### PROVIDED MATERIAL
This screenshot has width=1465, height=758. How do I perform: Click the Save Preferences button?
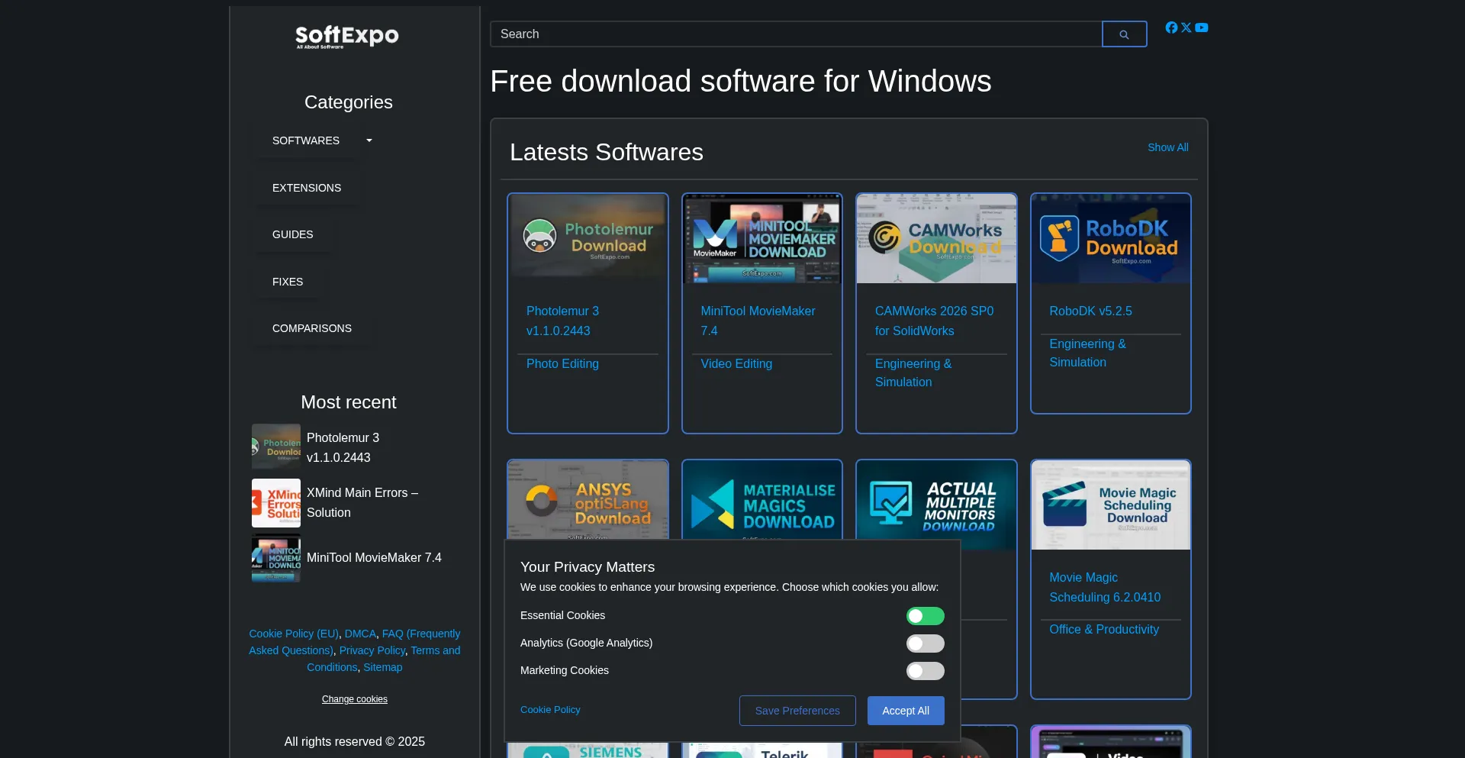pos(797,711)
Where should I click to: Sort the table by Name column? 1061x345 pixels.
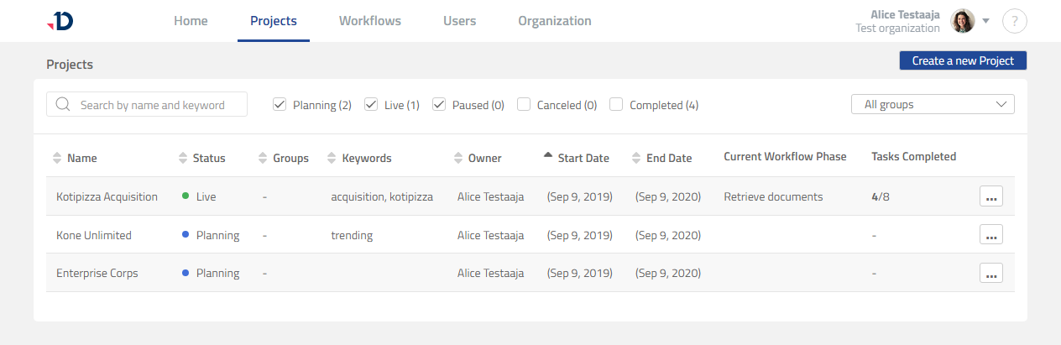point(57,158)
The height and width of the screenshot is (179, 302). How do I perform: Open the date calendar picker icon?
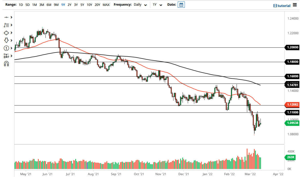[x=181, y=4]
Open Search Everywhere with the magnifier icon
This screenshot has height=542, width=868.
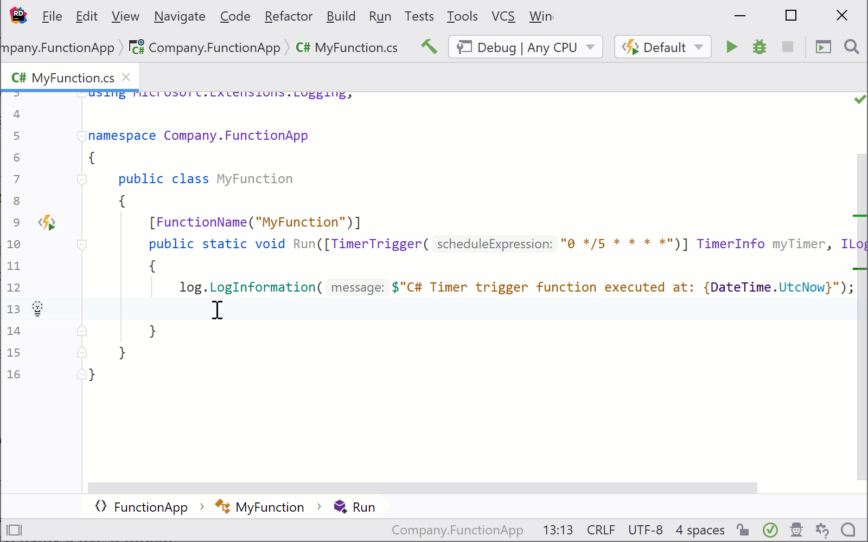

### WORK TO BE COMPLETED
Rename "screenshot" to "image" and change nothing else. Give back everything from the line containing "Where should I" down to the end of the listing, without the pictures.

### EXERCISE OUTPUT
Where should I click to: Sort the table by Name column? 1061x345 pixels.
point(57,158)
The height and width of the image is (179, 302). How do I perform: Open the date calendar picker icon?
[x=181, y=4]
Open Search Everywhere with the magnifier icon
This image has height=542, width=868.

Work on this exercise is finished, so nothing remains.